Yapılacak iş:
Aşağıdaki kayıtlarda "agent" dizgesini içeren tüm satırları seçip olduğu gibi yazın. Büyük ve küçük harf farkı dikkate alınır.
***** Listelenen kayıtlar
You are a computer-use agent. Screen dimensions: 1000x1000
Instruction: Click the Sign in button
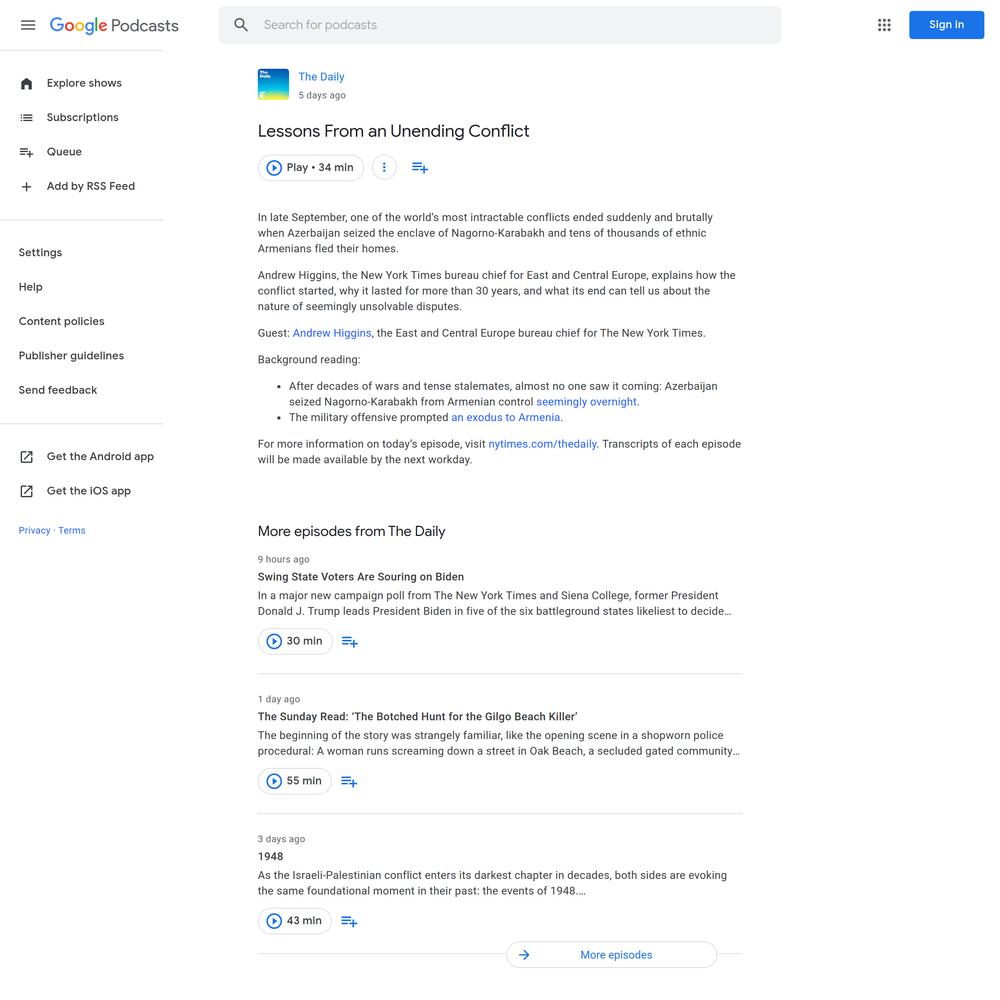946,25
**********
***** Listelenen kayıtlar
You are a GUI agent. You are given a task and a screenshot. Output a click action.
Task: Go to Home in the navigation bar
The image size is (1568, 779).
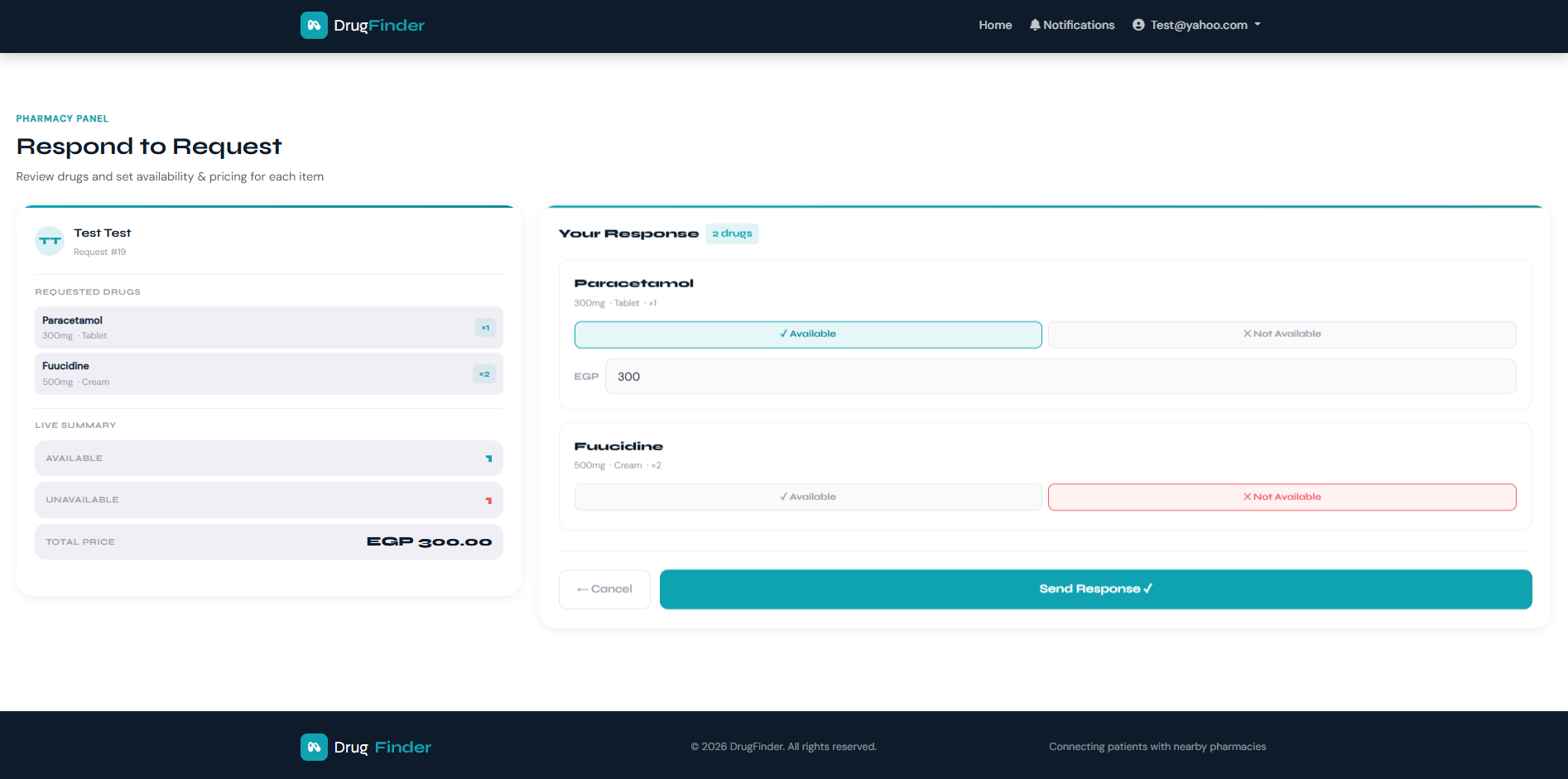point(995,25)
**********
***** Listelenen kayıtlar
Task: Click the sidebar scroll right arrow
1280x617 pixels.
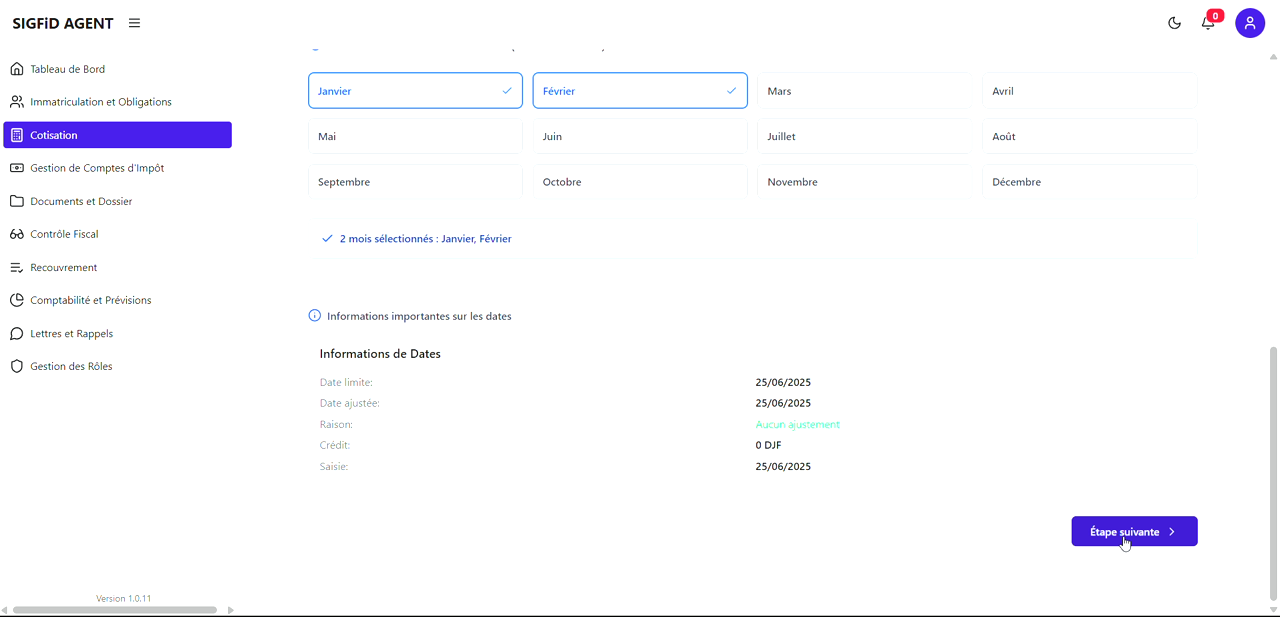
**********
Beklenen yanıt:
You are a computer-use agent. Screen dimensions: 1000x1000
You are a GUI agent. You are given a task and a screenshot. Output a click action.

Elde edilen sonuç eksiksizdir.